The casuals network had a two-pronged approach. First, current individual grievances were delegated to our NTEU industrial officer and we regularly reported back to the casuals network what progress he was making.

Crucially, this allowed us to focus on our second approach—concretely campaigning around one winnable, collective issue at a time, such as underpayment for marking.

The hostility of management to properly pay casuals for the work we do is unrelenting. While RMIT agreed to have a union-initiated oversight committee to ensure every casual since 2014 was paid, they entrenched wage theft into the deal by refusing to pay casuals staffing these monthly committee meetings.

Rank-and-file strategy

Casuals networks at RMIT and the University of Melbourne have adopted a distinctive approach to rank-and-file activism in two related ways.

First, they have adopted the clearest emphasis on mobilisation including protest action. Second, they have emphasised attempting to bring officials alongside their independent rank-and-file campaigning at every step, to the degree that they are both official NTEU Casuals networks.

Melbourne University casual members led a militant campaign of street rallies and occupations to win significant concessions from management, draw hundreds of new members to join the union and increasingly swing official support behind their campaigns.

The RMIT wage theft campaign around marking rates, while less militant, was built using the strategy of our colleagues down the road. Our activism gave many members the confidence to stand together at protests and roast managers in meetings by brilliantly articulating the impact of underpayments on their lives.

NTEU branch support has solidified, and, in the last two months, Victorian state office has also thrown very significant and welcome energy into the dispute.

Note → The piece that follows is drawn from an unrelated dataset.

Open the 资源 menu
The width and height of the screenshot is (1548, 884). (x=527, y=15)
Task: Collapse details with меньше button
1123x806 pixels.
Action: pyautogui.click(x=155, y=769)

The breakthrough in the last few months is that wage theft at universities has become a national issue—raised by organised casuals groups and officials in the mass media, at Senate hearings, at Fair Work Australia and the Victorian Wage Inspectorate.

Lucrative

RMIT’s big payout barely scratches the surface of how casuals—the large majority of the university workforce—are being treated like rubbish. Most work done preparing for tutorials and lectures remains unpaid. There is no viable process in place for a casual worker to gain a secure, ongoing job.

The industry’s lucrative business model will need to be broken to achieve the demand that all work done be paid to workers with secure jobs.

The upcoming enterprise bargaining rounds across the country contain these key union demands. They will be won only by building campaigns that empower ongoing and casual members to challenge both this rotten business model and the industrial rules restricting our right to strike.